Program helps younger people with disability avoid residential aged care
An estimated 1,432 younger people with disability have been helped in the past 5 years by a program aimed at reducing the number of people with disability aged under 65 who live in residential aged care, according to a new report from the Australian Institute of Health and Welfare (AIHW).
The report, Younger people with disability in residential aged care: 2010–11, was released today (Thursday 26 April) in Melbourne by Senator Jan McLucas, Parliamentary Secretary for Disabilities and Carers.
The report shows the number of service users increased steadily over the five years of the Younger People with Disability in Residential Aged Care (YPIRAC) program.

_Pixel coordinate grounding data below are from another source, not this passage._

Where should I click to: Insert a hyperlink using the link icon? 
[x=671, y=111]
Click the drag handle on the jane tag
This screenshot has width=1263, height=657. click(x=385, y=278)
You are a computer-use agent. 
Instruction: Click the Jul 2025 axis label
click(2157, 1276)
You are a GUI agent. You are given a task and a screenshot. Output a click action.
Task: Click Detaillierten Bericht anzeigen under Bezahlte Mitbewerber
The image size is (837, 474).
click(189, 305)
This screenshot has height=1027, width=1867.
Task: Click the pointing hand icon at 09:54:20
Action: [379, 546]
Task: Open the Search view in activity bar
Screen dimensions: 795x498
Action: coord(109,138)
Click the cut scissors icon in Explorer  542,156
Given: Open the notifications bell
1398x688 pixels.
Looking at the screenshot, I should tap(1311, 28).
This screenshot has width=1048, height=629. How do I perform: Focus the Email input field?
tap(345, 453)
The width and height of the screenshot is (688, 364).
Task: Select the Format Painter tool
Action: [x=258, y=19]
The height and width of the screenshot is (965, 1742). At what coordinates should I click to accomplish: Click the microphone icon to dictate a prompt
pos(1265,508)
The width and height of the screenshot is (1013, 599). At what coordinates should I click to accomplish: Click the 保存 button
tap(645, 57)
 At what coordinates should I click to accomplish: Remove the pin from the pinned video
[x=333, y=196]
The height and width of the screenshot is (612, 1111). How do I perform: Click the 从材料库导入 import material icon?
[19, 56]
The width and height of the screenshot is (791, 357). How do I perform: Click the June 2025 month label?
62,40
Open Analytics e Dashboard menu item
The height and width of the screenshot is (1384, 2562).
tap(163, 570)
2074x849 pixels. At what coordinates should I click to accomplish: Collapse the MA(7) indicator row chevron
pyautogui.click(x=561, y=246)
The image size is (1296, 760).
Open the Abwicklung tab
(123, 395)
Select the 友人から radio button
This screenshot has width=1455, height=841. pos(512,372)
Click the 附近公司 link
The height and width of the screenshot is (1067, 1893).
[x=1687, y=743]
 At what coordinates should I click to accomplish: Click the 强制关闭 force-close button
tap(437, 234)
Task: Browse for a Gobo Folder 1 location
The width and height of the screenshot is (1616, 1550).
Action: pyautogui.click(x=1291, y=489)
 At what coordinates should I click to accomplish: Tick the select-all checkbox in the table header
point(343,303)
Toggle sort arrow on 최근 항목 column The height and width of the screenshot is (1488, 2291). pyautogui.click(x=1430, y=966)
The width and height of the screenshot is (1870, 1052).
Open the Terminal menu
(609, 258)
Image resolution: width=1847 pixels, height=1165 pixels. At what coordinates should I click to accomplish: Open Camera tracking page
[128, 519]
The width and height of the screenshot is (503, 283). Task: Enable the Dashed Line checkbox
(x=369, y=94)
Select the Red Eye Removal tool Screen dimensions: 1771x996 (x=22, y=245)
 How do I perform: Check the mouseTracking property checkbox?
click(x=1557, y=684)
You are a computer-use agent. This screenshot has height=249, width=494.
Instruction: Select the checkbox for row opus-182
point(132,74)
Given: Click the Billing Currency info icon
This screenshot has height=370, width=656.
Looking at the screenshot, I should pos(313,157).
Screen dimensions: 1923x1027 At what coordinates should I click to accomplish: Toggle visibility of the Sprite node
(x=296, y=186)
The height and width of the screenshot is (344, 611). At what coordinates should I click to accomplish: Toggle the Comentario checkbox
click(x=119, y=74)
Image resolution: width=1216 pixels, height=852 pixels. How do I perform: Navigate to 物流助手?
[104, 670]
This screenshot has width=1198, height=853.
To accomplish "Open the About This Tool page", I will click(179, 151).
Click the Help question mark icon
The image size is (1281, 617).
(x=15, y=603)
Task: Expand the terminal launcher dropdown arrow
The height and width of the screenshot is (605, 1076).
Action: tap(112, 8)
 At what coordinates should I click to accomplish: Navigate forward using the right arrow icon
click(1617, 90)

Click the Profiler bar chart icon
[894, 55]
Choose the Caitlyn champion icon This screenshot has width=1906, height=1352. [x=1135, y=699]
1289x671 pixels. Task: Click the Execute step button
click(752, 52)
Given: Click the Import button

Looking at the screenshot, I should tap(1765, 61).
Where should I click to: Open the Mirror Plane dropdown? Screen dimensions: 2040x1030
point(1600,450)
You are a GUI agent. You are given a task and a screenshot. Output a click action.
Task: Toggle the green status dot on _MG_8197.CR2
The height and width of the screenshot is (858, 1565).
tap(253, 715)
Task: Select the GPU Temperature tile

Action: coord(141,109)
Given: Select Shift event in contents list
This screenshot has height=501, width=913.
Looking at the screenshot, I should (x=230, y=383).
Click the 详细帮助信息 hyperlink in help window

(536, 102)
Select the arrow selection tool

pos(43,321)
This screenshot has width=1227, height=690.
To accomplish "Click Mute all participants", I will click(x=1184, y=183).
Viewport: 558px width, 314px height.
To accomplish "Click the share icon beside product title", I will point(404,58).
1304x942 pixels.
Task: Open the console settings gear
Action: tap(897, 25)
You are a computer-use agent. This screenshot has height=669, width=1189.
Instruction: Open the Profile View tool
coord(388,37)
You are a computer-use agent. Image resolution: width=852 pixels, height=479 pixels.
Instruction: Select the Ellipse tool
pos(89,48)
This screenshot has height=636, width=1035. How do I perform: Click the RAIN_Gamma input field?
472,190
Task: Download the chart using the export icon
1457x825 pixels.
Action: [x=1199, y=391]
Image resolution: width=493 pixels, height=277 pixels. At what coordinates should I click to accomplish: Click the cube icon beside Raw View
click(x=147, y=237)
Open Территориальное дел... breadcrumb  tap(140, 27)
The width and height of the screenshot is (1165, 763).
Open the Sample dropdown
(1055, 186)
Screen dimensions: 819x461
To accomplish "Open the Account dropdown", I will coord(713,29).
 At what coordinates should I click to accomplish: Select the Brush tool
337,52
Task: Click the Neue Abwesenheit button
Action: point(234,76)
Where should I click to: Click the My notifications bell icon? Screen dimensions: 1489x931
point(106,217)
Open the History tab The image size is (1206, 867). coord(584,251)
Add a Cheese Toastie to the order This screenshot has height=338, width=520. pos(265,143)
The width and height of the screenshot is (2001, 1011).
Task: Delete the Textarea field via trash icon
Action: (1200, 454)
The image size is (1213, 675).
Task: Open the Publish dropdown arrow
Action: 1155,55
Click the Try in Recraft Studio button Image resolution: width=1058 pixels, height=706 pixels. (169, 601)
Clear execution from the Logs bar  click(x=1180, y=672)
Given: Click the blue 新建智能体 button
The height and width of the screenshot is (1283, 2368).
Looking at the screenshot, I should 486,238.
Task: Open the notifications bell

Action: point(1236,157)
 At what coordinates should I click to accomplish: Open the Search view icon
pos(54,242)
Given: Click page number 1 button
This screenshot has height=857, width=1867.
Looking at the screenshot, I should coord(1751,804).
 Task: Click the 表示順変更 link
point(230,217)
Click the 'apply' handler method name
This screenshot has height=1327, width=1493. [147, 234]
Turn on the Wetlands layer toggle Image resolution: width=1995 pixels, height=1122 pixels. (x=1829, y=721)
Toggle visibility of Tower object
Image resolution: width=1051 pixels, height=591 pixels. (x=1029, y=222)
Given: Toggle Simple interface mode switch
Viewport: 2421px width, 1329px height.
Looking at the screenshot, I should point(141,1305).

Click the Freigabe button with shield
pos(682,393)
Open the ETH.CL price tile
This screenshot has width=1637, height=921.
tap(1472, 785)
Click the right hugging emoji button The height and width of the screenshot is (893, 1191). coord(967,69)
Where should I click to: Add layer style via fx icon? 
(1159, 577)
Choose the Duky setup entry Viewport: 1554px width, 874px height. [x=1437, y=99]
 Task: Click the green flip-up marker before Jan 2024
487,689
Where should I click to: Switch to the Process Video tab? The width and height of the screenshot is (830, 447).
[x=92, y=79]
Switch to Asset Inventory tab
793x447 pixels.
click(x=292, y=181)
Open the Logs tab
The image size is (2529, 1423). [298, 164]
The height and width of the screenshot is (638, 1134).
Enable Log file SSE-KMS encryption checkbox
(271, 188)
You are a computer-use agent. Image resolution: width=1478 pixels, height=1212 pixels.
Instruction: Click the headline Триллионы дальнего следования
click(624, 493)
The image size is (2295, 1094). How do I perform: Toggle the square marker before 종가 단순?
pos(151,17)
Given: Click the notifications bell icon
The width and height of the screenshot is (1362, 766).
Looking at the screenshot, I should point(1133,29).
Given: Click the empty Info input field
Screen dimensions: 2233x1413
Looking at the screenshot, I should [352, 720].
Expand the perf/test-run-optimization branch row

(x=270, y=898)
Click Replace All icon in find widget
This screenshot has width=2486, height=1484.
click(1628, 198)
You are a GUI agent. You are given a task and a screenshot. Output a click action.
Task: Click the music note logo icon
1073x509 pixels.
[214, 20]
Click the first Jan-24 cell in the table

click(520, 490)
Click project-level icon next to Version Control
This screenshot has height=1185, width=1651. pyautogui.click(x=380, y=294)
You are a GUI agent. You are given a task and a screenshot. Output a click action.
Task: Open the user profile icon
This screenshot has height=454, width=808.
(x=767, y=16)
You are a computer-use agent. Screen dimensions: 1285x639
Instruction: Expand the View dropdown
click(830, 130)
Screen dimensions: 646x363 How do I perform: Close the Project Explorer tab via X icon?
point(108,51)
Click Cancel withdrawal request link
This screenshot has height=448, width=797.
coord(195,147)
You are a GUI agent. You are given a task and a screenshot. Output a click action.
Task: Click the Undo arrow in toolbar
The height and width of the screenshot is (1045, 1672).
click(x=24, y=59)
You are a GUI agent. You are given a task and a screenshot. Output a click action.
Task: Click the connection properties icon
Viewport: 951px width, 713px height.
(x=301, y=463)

‘Of these, an estimated 250 achieved the first YPIRAC objective—to move out of residential aged care and into more appropriate accommodation,’ said AIHW spokesperson Nigel Harding.
A further 244 people achieved the second objective, and were diverted away from residential aged care, while another 456 people achieved the third YPIRAC objective—receiving enhanced services within residential aged care, when this was an available, suitable accommodation option.
The remaining program participants received YPIRAC assessment and/or monitoring.
Over the life of the YPIRAC program, the total number of permanent residents of residential aged care aged under 65 fell.
‘In particular, there has been a 35% drop in the number of people under 50 living in permanent aged care since 2005–06,’ Mr Harding said.
Of the around 1,100 people who received services under the program in 2010–11, just under two-thirds were aged under 50, which is the initial primary priority group of the initiative.
Nearly half (45%) of YPIRAC service users in 2010–11 reported a primary disability group of ‘acquired brain injury’. Another 30% reported ‘neurological’ as their primary disability group.
The AIHW is a major national agency set up by the Australian Government to provide reliable, regular and relevant information and statistics on Australia’s health and welfare.